• _YOUR TASK_:
In the excerpt on binary tree interview patterns, what structure does level order use to process nodes layer by layer?

--- START SELECTED EXTRACT ---

The default tree prep is sorting LeetCode's tree tag by acceptance rate, doing the top 40, and hoping the patterns transfer. They mostly don't. Tree problems feel unpredictable because the practice was organised by popularity, not by mechanism. Every binary tree interview problem is moving information through the tree in one of six ways, and once the six are visible, fifteen problems give more coverage than forty random ones.

TL;DR: Binary tree interview problems cluster around six traversal patterns: preorder, postorder, root to leaf, level order, lowest common ancestor, and simultaneous traversal. Two problems per pattern is enough for interview-grade coverage. The trick is to practice in pattern order, not difficulty order.

The six patterns that cover the binary tree interview space

Every tree problem is a question about how information has to move. Preorder pushes information down from parent to child. Postorder pushes it up from child to parent. Root to leaf accumulates state along a single path. Level order processes nodes layer by layer with a queue. Lowest common ancestor is about which subtrees contain which targets. Simultaneous traversal walks two trees in parallel to compare or merge structure.

  • Preorder. Information flows down. Pass current state into the recursive call.
  • Postorder. Information flows up. Compute the answer from what the children return.
  • Root to leaf. State accumulates along a path. Backtrack after each child.
  • Level order. Use a queue. Process all nodes at depth d before any at depth d+1.
  • Lowest common ancestor. Recursive search. Return a target on the way back up.
  • Simultaneous traversal. Two trees, one walk. Compare or merge at every step.

--- END SELECTED EXTRACT ---
--- START DATASET EXCERPT ---

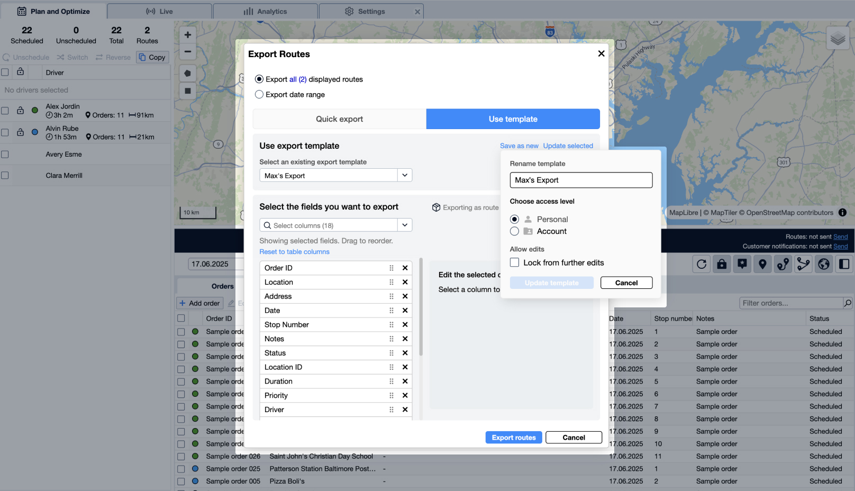Zoom out on the map
Screen dimensions: 855x491
(x=187, y=52)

--- END DATASET EXCERPT ---

• _SOLUTION TO THE EXERCISE_:
A queue.